[Items from a dataset]
▬▬▬▬▬▬▬▬▬▬
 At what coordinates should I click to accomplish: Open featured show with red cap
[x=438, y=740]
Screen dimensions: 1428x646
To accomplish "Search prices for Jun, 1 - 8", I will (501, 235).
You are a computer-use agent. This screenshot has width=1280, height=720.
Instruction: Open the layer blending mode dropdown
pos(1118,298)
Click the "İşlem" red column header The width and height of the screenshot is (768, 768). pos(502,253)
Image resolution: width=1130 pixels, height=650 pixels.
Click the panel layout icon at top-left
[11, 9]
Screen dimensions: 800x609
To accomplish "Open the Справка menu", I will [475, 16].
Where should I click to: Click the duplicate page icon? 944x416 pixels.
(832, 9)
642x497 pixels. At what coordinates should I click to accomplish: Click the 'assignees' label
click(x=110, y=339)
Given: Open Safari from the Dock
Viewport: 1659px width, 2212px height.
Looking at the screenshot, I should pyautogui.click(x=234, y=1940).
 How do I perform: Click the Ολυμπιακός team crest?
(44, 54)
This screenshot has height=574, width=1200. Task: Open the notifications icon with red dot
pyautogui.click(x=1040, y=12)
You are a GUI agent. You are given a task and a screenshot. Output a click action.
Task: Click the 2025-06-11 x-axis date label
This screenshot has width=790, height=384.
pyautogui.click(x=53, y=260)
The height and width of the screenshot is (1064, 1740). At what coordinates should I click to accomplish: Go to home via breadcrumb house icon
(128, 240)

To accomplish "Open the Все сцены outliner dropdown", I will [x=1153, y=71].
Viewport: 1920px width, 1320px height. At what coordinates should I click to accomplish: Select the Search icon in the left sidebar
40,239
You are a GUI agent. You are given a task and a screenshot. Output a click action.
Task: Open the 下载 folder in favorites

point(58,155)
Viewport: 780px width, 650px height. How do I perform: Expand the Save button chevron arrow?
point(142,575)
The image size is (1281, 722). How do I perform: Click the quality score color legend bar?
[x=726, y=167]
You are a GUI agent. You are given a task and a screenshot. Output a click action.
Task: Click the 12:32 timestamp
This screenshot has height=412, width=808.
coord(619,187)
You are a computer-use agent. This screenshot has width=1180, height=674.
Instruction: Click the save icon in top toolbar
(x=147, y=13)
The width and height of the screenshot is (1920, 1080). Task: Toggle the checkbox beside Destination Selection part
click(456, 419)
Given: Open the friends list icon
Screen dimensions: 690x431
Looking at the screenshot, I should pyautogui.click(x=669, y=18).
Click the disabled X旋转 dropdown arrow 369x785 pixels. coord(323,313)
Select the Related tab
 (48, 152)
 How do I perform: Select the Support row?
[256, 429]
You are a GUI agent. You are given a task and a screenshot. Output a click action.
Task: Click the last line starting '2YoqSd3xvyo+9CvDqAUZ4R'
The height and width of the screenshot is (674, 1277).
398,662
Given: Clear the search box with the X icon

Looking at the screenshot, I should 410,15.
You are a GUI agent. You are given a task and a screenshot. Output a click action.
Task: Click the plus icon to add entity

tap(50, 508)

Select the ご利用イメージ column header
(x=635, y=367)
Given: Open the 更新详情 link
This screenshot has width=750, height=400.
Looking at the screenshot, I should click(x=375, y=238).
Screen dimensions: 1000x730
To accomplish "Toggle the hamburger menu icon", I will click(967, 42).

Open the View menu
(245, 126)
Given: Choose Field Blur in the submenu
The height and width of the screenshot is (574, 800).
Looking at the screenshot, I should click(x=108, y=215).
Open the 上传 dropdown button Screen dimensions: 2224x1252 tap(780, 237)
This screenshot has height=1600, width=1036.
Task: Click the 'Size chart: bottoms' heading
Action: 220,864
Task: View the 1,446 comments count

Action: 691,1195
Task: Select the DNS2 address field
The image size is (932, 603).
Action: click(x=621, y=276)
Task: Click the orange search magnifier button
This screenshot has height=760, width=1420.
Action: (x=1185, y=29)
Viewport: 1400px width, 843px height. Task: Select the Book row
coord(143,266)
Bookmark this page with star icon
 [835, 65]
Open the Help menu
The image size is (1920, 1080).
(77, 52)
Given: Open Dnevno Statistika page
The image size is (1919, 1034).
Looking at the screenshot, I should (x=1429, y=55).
▬▬▬▬▬▬▬▬▬▬
### Your instructions
Render the material from the line containing "(768, 768). pos(502,253)" through the line containing "click(x=110, y=339)" as a two-column CSV with the headers input and output. Give one row for each text and its answer, put each value in a quoted field, and replace line breaks with spaces.

### Result of this task
input,output
"Click the ""İşlem"" red column header The width and height of the screenshot is (768, 768).","pos(502,253)"
"Image resolution: width=1130 pixels, height=650 pixels. Click the panel layout icon at top-left","[11, 9]"
"Screen dimensions: 800x609 To accomplish ""Open the Справка menu"",","I will [475, 16]."
"Where should I click to: Click the duplicate page icon? 944x416 pixels.","(832, 9)"
"642x497 pixels. At what coordinates should I click to accomplish: Click the 'assignees' label","click(x=110, y=339)"